Ma Salope à Moi, c’était une chanson pour une femme que tu as connue ?

Non. Dans le quartier on avait un copain, paix à son âme, qui aimait une femme qui avait couché avec tout le monde. Il lui a quand même fait un gosse. Et un jour, il nous a sorti cette phrase : « C’est ma salope à moi » avec beaucoup d’amour. J’ai décidé d’en faire un titre.

Ton titre sur Vanessa, c’était un délire ou tu la kiffais vraiment ?

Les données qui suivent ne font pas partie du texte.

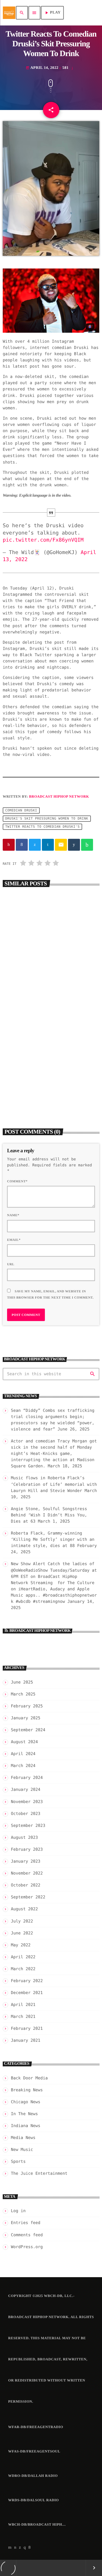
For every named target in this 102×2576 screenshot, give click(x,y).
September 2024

À l’époque, j’étais dans la même maison de disque que Lenny Kravitz, et lui il me disait : « Vas-y, mec ! ». Elle était comme nous et son ancien manager aussi, Didier Pain me disait toujours : « Va la voir, parle-lui, elle ne va pas te manger ! » (rires). J’étais trop timide avec elle, j’ai jamais osé lui parler. Après, elle a rencontré son acteur d’Hollywood et elle a changé de planète. Avec Lenny, c’était pas du tout comme ça, il la tenait bien le renoi, tu vois ce que je veux dire.

Finalement, Première Consultation, c’est un album d’amour ?

J’avais envie de parler de notre vie avec beaucoup d’amour et sans agressivité. Quand les gens viennent au quartier, ils ne le voient pas comme moi. Au cinéma, quand on montre le quartier c’est toujours très agressif. Alors que dans mes yeux à moi, je ne vois que de l’amour. Si les gens avaient ma vision du quartier, beaucoup d’entre eux auraient honte de ce qu’ils ont écrit ou filmé. Quand on écoute Dans Ma Rue, c’est une déclaration d’amour au XVIIIe et au quartier en général.